Many single and groups of congenital anomalies that occur sporadically are believed to result from vascular disturbances in the embryo or fetus. The best developed of the vascular causation hypotheses is the subclavian artery disruption sequence, which seeks to explain Klippel-Feil syndrome, Poland anomaly, Möbius syndrome, absence of the pectoralis major, terminal transverse limb deficiencies, and Sprengel deformity. A disruption occurs when a normal embryo suffers a destructive process with cascading consequences. Since all the tissues affected in these various disorders receive their major blood supply from the subclavian artery, it is hypothesized that a defect of arterial formation or an injury to existing arteries causes these defects. The location and extent of tissue abnormality is determined by the extent, location, and timing of the interruption of normal blood supply. The observation underlying this hypothesis is that the disorders listed above often occur together in various combinations.

Possible mechanisms resulting in arterial ischemia include vessel occlusion from edema, thrombus, or embolus; extrinsic vessel compression due to surrounding tissue edema, hemorrhage, cervical ribs, aberrant muscles, amniotic bands, or uterine compression; abnormal embryologic events, including delayed or abnormal vessel formation and disruption of newly formed vessels; and environmental factors such as infection, hyperthermia, hypoxia, vasculitis, or drug effects. It is possible that some fetuses suffer ischemia due to normal embryologic events that are idiosyncratically not well tolerated, such as the rapid descent of the heart and great vessels.

The vascular accident hypothesis is attractive in explaining combinations of congenital anomalies and their, usually, sporadic occurrence. However, there are often combinations of anomalies that are difficult to relate to a single vascular event and the question of whether the anomalies resulted in, rather than being caused by, vascular abnormalities is not easily resolved.

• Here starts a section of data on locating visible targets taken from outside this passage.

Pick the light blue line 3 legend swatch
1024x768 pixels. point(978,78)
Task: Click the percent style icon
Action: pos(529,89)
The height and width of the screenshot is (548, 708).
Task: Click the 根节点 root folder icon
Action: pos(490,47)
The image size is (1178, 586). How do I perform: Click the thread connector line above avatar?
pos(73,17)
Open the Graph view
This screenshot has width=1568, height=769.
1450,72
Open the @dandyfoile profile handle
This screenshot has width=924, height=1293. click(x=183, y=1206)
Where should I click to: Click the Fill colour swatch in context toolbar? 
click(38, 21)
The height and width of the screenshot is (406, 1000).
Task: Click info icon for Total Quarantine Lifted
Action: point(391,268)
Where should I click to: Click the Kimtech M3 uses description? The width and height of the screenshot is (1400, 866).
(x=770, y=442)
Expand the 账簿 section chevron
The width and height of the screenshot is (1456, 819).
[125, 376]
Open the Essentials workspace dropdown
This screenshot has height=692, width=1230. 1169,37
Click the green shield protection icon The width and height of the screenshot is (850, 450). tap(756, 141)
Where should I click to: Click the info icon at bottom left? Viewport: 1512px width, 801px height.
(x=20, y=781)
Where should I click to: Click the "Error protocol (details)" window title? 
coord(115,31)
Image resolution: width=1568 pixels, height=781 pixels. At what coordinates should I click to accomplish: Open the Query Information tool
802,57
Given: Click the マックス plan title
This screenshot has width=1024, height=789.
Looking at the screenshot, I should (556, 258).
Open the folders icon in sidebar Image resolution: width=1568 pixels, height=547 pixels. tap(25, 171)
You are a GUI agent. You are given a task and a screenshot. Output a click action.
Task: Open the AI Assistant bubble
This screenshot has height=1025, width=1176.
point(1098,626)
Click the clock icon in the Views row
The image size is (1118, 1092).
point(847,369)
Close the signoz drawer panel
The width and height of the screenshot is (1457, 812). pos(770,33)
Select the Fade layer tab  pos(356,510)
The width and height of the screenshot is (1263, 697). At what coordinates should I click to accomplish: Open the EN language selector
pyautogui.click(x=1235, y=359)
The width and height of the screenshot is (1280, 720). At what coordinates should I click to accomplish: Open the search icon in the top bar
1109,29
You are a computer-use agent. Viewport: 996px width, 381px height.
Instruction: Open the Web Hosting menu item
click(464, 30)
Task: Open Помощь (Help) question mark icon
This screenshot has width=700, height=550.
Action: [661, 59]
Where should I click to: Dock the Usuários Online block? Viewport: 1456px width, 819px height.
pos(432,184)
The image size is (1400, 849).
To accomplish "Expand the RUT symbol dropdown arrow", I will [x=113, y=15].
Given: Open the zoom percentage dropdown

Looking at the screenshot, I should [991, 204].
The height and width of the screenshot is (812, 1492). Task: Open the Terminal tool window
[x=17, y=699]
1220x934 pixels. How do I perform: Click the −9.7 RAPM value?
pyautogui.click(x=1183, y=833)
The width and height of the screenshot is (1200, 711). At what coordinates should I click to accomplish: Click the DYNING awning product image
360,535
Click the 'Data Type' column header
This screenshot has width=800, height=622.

Amniotic bands or constriction rings cause a large portion of nonhereditary congenital limb anomalies. Constriction rings are diagnosed by the occurrence of soft-tissue depression encircling a limb or injured from amputations or disruptions. Constriction rings are commonly multiple and may be broad or narrow. The depth of the ring determines whether the limb distal to the ring is normal, hypoplastic, engorged (from venous or lymphatic obstruction), or amputated (from vascular insufficiency). Syndactyly, clubfoot, and clubhand have also been associated with constriction rings.

The origin of constriction rings is uncertain. The mechanisms by which amniotic strands might form are disputed (64, 65, 66 and 67). One hypothesis holds that amnion adheres to areas of preoccurring hemorrhage and by itself is not pathogenic (68). Nonetheless, the syndrome is common, affecting 1 in 5000 to 15,000 births. Recurrence risks of this syndrome are low (50).